Carenze igienico-sanitarie e deposito abusivo: chiusa un’attività a Torre Annunziata
Sospesa e sigillata una nota attività sul corso Umberto I a Torre Annunziata dopo un’ispezione dei carabinieri del N.A.S.: con un’ordinanza il Comune conferma lo stop per gravi carenze igienico-sanitarie e per la presenza di un deposito abusivo. Nel mirino l’esercizio di somministrazione di alimenti e bevande, dove il sopralluogo del 16 gennaio 2026 ha fatto emergere criticità definite “gravi non conformità”, tali da far scattare l’immediata sospensione dell’attività. Nel verbale acquisito dall’Ente il 19 gennaio viene delineato un quadro ritenuto potenzialmente pericoloso per la salute pubblica, tra infestanti e sporcizia diffusa, oltre a carenze strutturali e gestionali nei locali operativi.

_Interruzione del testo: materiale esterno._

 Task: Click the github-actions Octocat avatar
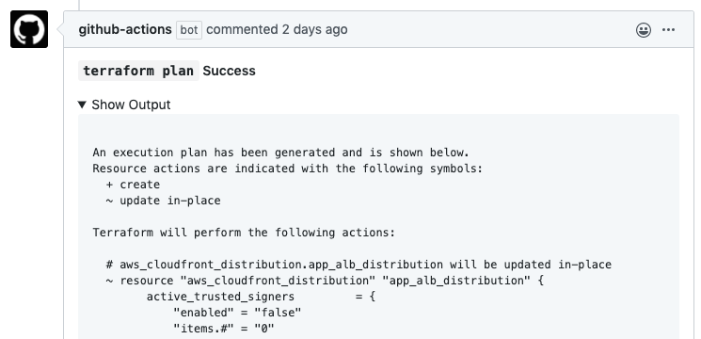(x=29, y=29)
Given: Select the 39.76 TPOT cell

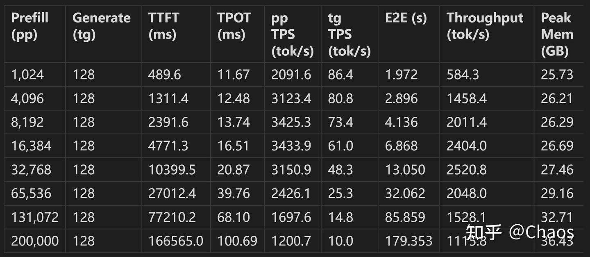Looking at the screenshot, I should click(x=234, y=193).
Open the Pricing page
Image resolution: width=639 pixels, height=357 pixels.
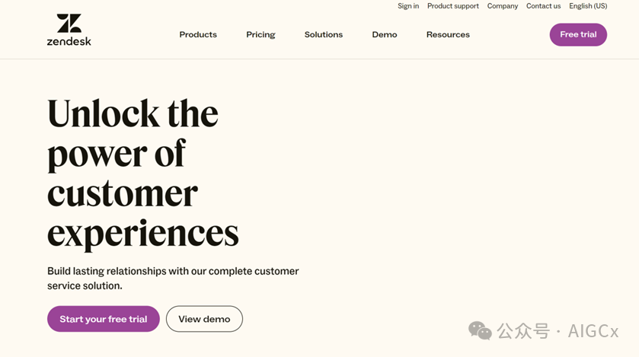click(260, 34)
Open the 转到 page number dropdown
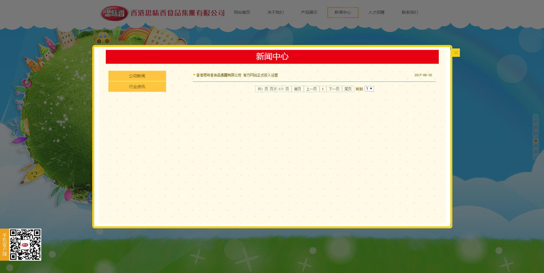This screenshot has height=273, width=544. click(369, 89)
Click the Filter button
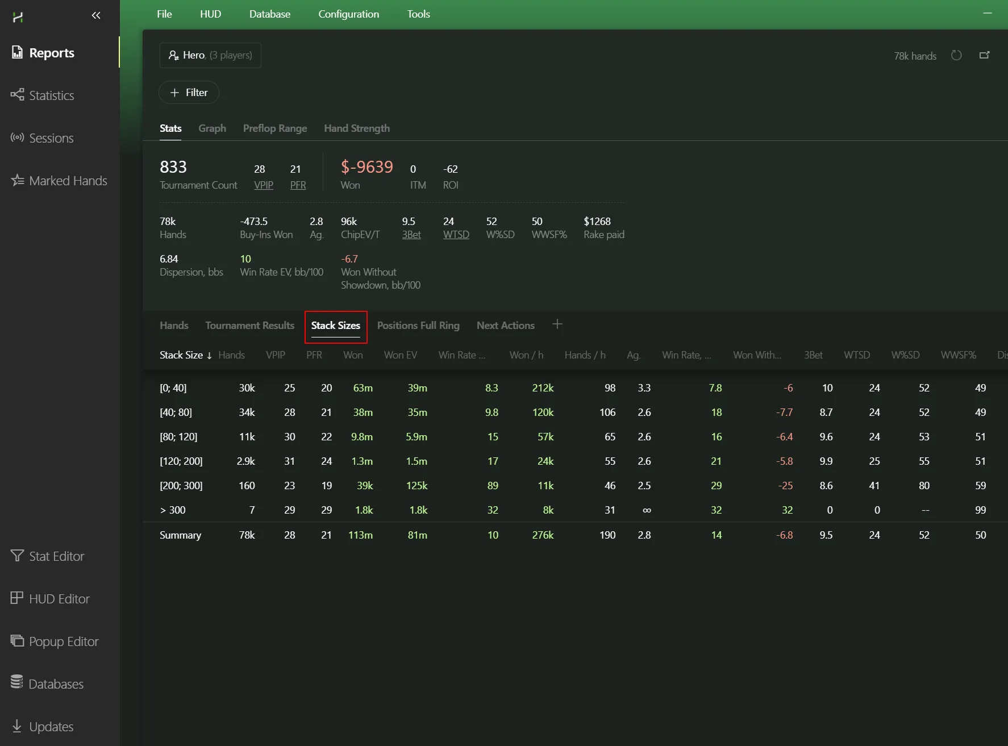1008x746 pixels. point(189,93)
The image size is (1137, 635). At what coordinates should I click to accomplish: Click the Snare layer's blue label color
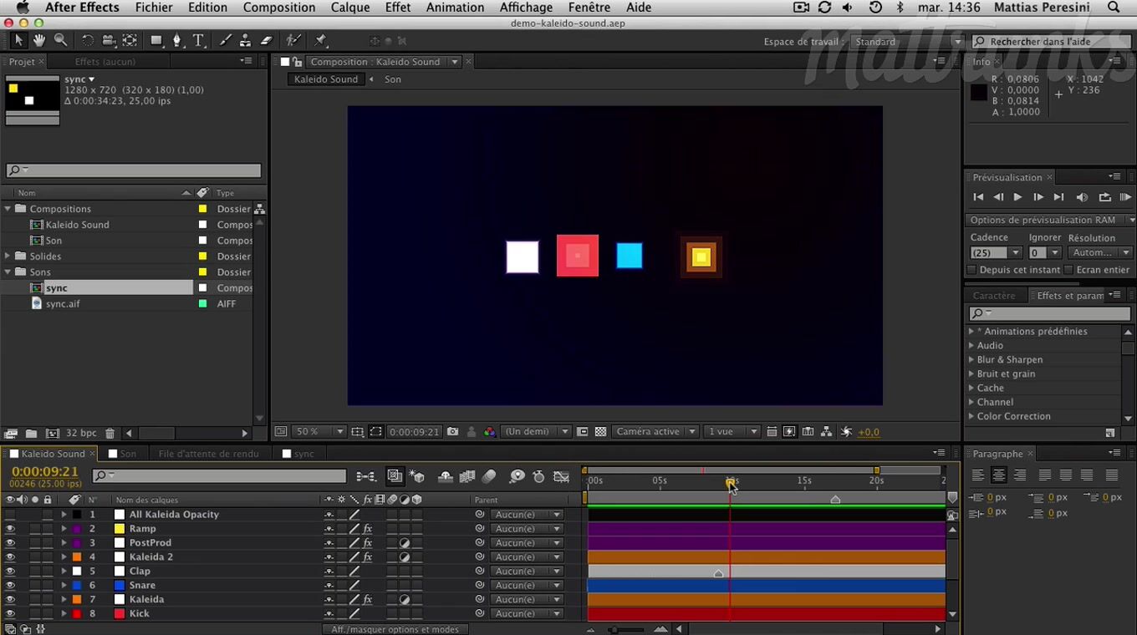point(76,586)
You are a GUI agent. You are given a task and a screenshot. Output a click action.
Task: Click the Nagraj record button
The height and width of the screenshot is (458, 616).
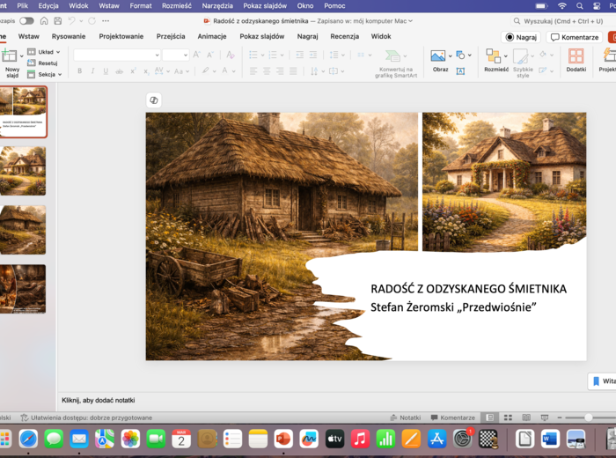521,37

Tra i rilievi più pesanti figura la chiusura di un deposito seminterrato di circa 100 metri quadrati, non indicato in planimetria e descritto in condizioni igieniche “gravissime”, con blatte, ruggine sui congelatori e sporco diffuso. Contestualmente è stato disposto il ritiro dal commercio di circa 200 chilogrammi di alimenti, indicati come privi di tracciabilità e conservati in modo non conforme.
Il provvedimento, non si limita a recepire l’intervento dei militari: convalida la sospensione, impone la chiusura del locale deposito abusivo e vieta l’utilizzo di spazi e attrezzature fino alla completa rimozione delle irregolarità contestate. Per la riapertura, l’ordinanza stabilisce una serie di passaggi obbligati: pulizia straordinaria, disinfestazione e ripristino strutturale; regolarizzazione amministrativa degli spazi non autorizzati o, in alternativa, la loro dismissione; successivo sopralluogo con esito favorevole da parte del Dipartimento di prevenzione dell’Asl NA 3 Sud o del N.A.S., su richiesta formale dell’interessato; infine la revoca dell’atto da parte dell’ufficio competente.
Il provvedimento è stato notificato ai principali soggetti istituzionali coinvolti nei controlli e nella vigilanza, dall’ASL alle forze dell’ordine presenti sul territorio, e fotografa uno stop che resterà in vigore finché le criticità rilevate non saranno eliminate e certificate dagli organi competenti.